First thing, what is market research? It’s how companies learn what’s really going on with their customers. Market research informs a company’s strategic alignment with customer needs using customer segmentation, customer experience, and conjoint analysis. Several tactics are available for market research, but one of the most effective is running focus groups.
What if your goal was to double or even triple your company’s sites in major cities across the U.S.? You might start by scanning, say, the fifty most populated metropolitan areas in the U.S. for key metrics like:
Market saturation
Price sensitivity Growth potentialBut you’d have to dig deeper in order to really predict success, wouldn’t you? You’d need real-time insight into your customer demographics in each location. Enter: focus groups.
Recently, Cicero Group supported a private nursing college in navigating exactly this aggressive expansion plan. Initially, we gathered data as a benchmark in identifying cities for expansion. Then, for each candidate city, we performed a deep-dive market entry study by recruiting and moderating focus groups with the school’s target demographic. This provided critical insight regarding audience feedback, product direction, and real-time messaging. Mystery shopping and thorough secondary research supplemented focus group findings, and we delivered actionable strategies for each candidate city.
In addition, as part of the school’s growth plan, we studied its existing struggling sites searching for specific means of revitalization. To identify chief causes of each campus’s poor performance, we moderated several focus groups and conducted in-depth interviews for “market revisit” studies. With this actionable data in hand, the school implemented key changes and achieved favorable results.
In sum, here are six quick reasons ways focus groups can to inform your company’s market research strategy:
Businesses and marketing teams are constantly asking, “what does my audience think?” Often, teams will make a best guess based off analytic data or gut instinct, but focus groups remove that confusion and provide real answers from real people. The “real” factor often makes a key difference in determining the one insight that differentiates your business from the competition.
When a product development team approaches senior management with a new idea, how should they decide whether to accept or reject the proposal? Market research feedback about what a potential customer might think during the purchasing process helps alleviate the unknown and guide decision making. Before investing in a new idea, developers and leaders should gather market research focus group data to learn potential pitfalls and insights before they happen.
Focus groups remove the guesswork regarding audience sentiment by returning targeted opinions in real-time. Feel is a critical component of market research, and focus groups hone a business’s instinct. Analytic data inherently misses the mark on sentiment; it provides an indication of how a user might consume information but doesn’t measure what that user is actually thinking. This is a big blind spot for a company that truly wants to understand its customer. Focus groups close out the blind spot with real insight.
Group-think is a major component of the discovery process.
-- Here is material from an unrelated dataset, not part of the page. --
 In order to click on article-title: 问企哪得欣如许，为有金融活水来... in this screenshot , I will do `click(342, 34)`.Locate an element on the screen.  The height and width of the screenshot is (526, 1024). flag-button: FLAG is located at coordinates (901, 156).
How a customer reacts individually vs. collectively is an insight that is only gathered through focus groups. This distinction shows up all the time in market research: what a survey respondent indicates on a form without interference likely changes dramatically when that respondent answers in person among a group of peers. By taking advantage of group-think, companies gain a sharp advantage over competitors.
Ad agencies utilize focus groups to define messaging about consumer products: “We make the best bread” is quite different from “Wonder Bread helps build bodies in 12 ways.” The discussion that evolves from a focus group varies based on input, and teams benefit from considering new ideas and new angles. Implementing those insights clarifies a company’s marketable difference and amplifies its niche. Without the insight from a focus group, company messaging is based on internal instinct, not on data-driven strategy.
ROI and customer sentiment shouldn’t be mysterious. Your team is buying ads and using every available microphone to amplify your product message, so why should you guess if the message has penetrated the market? Support KPIs and get real measurements for your advertising investment by gathering a sample of your targeted audience in to a focus group and asking them. Market research firms can support and/or lead this effort for your company.